As further proof of this increased confidence, the price quoted on Senegal’s bonds due in 2048 rose by 1.4 cents to 75.88 cents on the dollar on the day following the election, the best performance for that day among sovereign dollar-debt issuers in emerging markets. This postelection bounce suggests a new cautious optimism from investors about the governance and economic outlook under Faye’s leadership.
This optimism could translate to acceptance of Faye’s positions on regional diplomacy: advocating a sovereigntist ideology; calling for Niger, Burkina Faso, and Mali to return to ECOWAS; promoting African integration; and challenging the use of the CFA franc. These positions starkly contrast with former President Macky Sall’s approach of seeking ECOWAS consensus before defining Senegal’s position on regional issues.
Faye also demonstrated his commitment to regional integration by exclusively inviting key African dignitaries to his inauguration, including Nigerian President Bola Tinubu, Moroccan Prime Minister Aziz Akhannouch, and Guinean Interim President Mamadi Doumbouya.
This shift in diplomatic strategy under Faye’s leadership presents an opportunity for Western countries to collaborate closely with Senegal on issues of African integration to reset and reshape relations with the countries that have distanced themselves from ECOWAS. Such partnerships would improve stability and economic cooperation in a region increasingly marked by great power politics.

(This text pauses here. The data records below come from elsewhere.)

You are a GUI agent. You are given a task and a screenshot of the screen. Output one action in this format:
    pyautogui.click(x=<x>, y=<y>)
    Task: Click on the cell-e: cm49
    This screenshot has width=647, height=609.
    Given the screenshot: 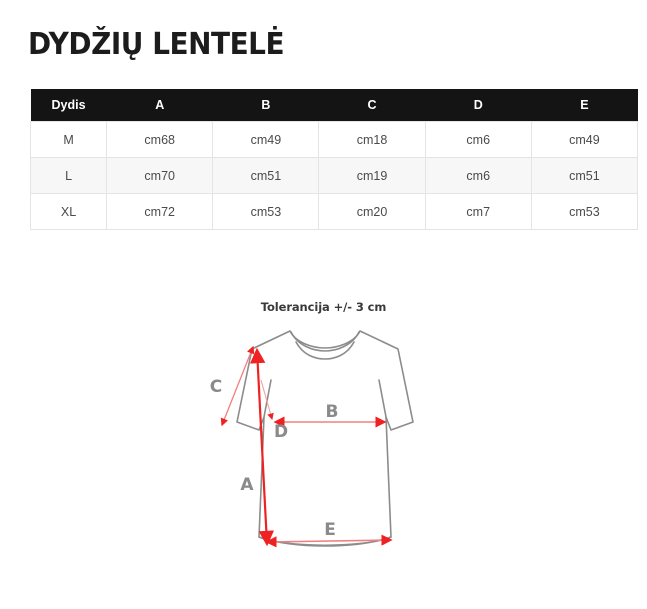 What is the action you would take?
    pyautogui.click(x=584, y=140)
    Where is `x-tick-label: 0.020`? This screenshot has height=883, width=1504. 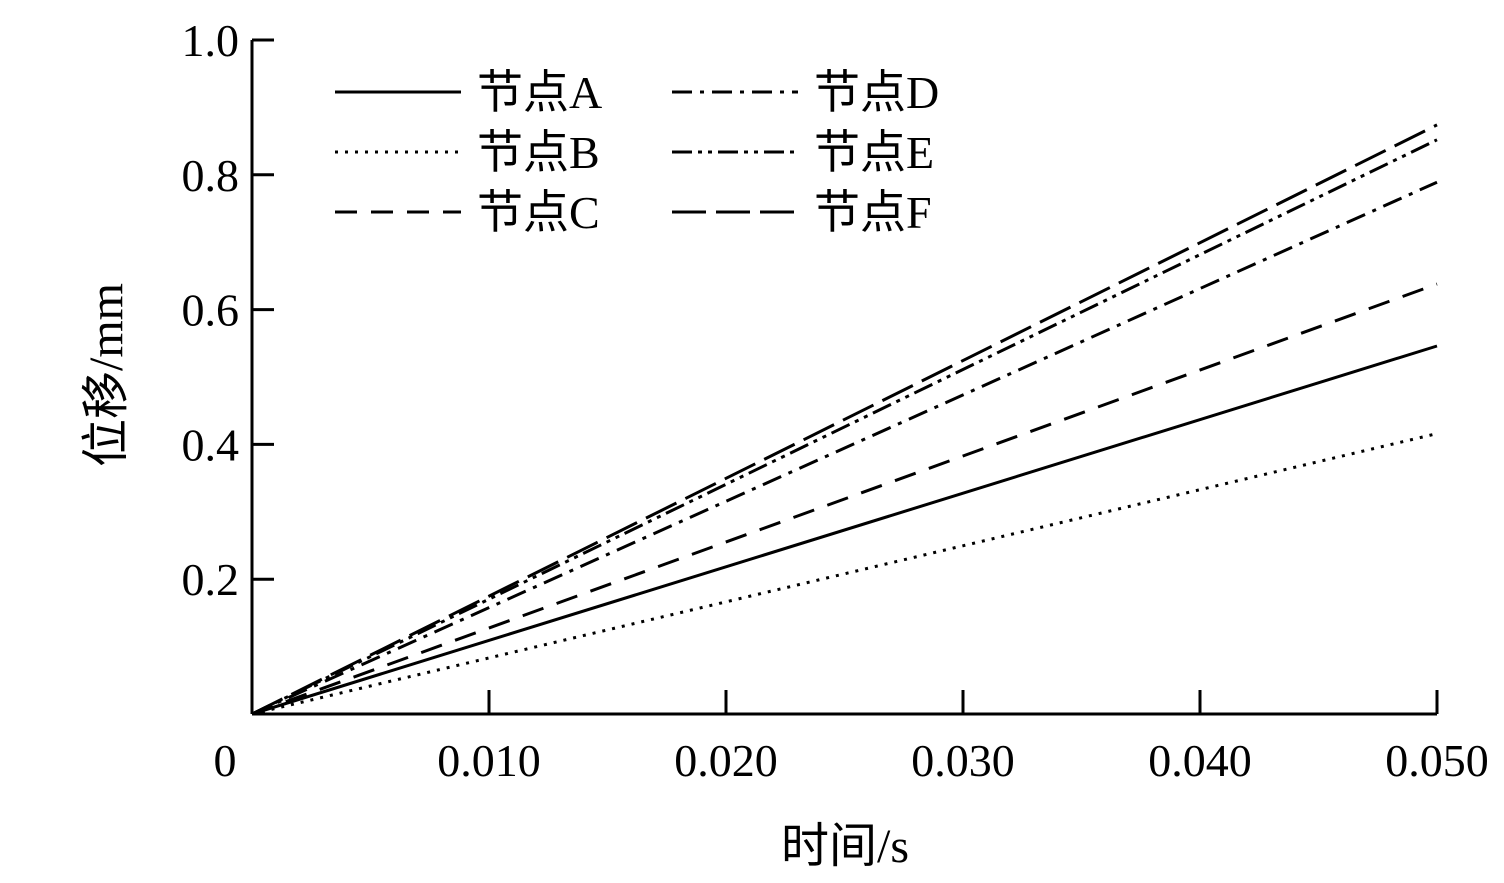
x-tick-label: 0.020 is located at coordinates (726, 760).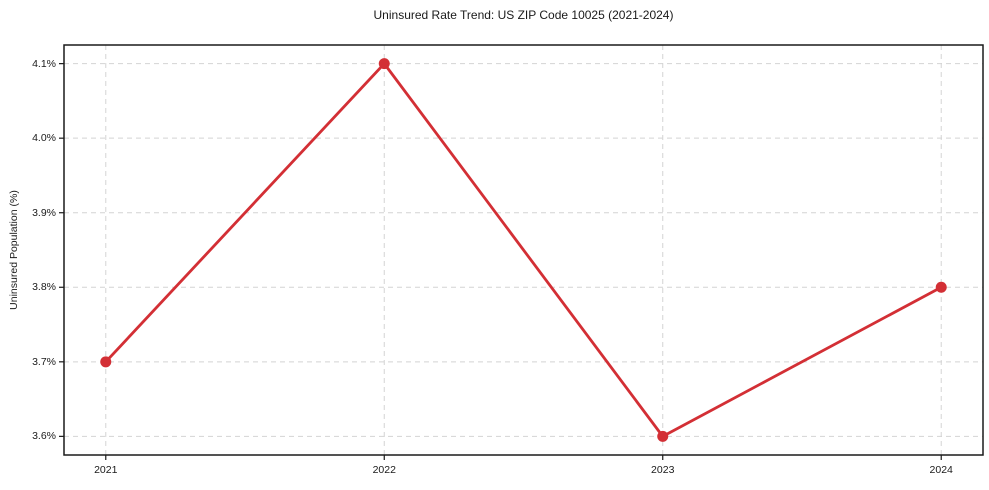  Describe the element at coordinates (44, 212) in the screenshot. I see `y-tick-label: 3.9%` at that location.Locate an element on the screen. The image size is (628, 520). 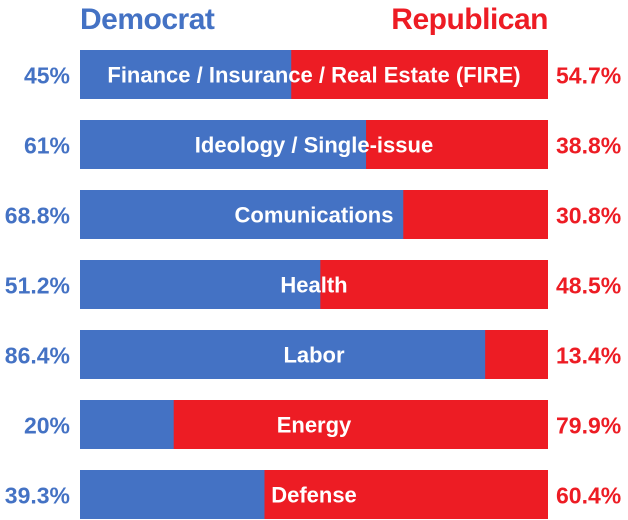
category-label: Ideology / Single-issue is located at coordinates (314, 146).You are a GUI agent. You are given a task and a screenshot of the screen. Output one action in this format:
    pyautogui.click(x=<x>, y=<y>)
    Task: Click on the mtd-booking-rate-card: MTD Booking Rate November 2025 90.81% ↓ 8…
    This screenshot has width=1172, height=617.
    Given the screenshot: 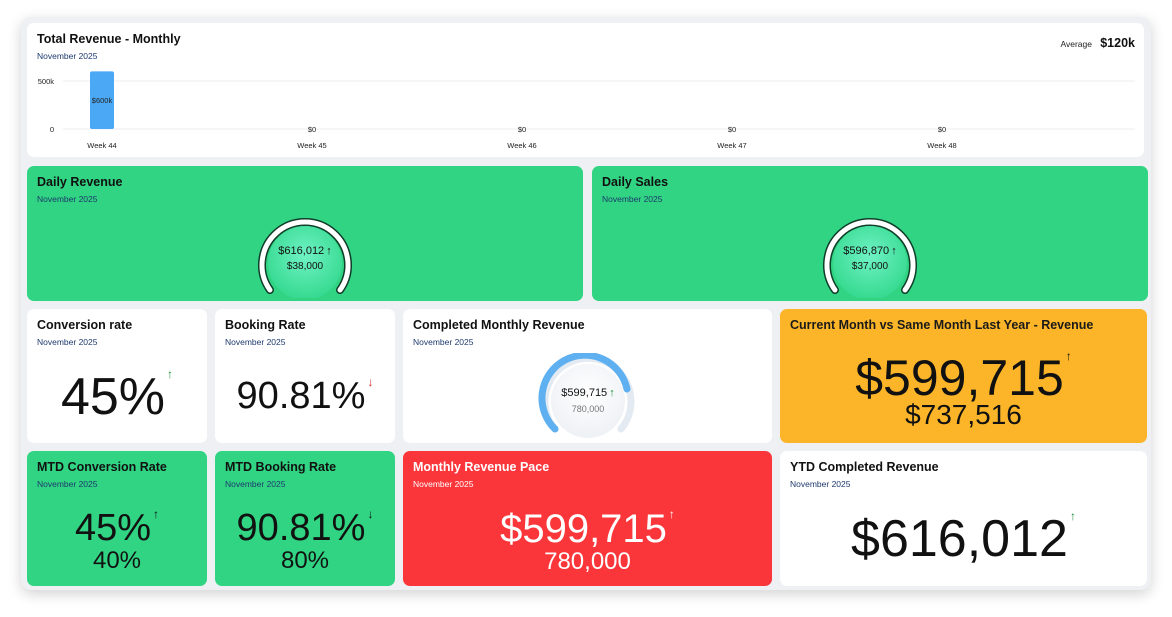 What is the action you would take?
    pyautogui.click(x=305, y=518)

Faye’s brand of left-wing pan-Africanism not only aligns with his vision for Senegal’s national sovereignty and economic empowerment but also presents an opportunity for Western countries to engage in a more equitable partnership that fosters development and stability in Senegal and the broader Sahel. As Senegal navigates this transition, the international community has the chance to prove it is serious about meeting this administration halfway. If it does, a new era of cooperation and shared prosperity in the region is a real possibility. If it doesn’t, then the West’s declining popularity in the region is likely to become a permanent trend.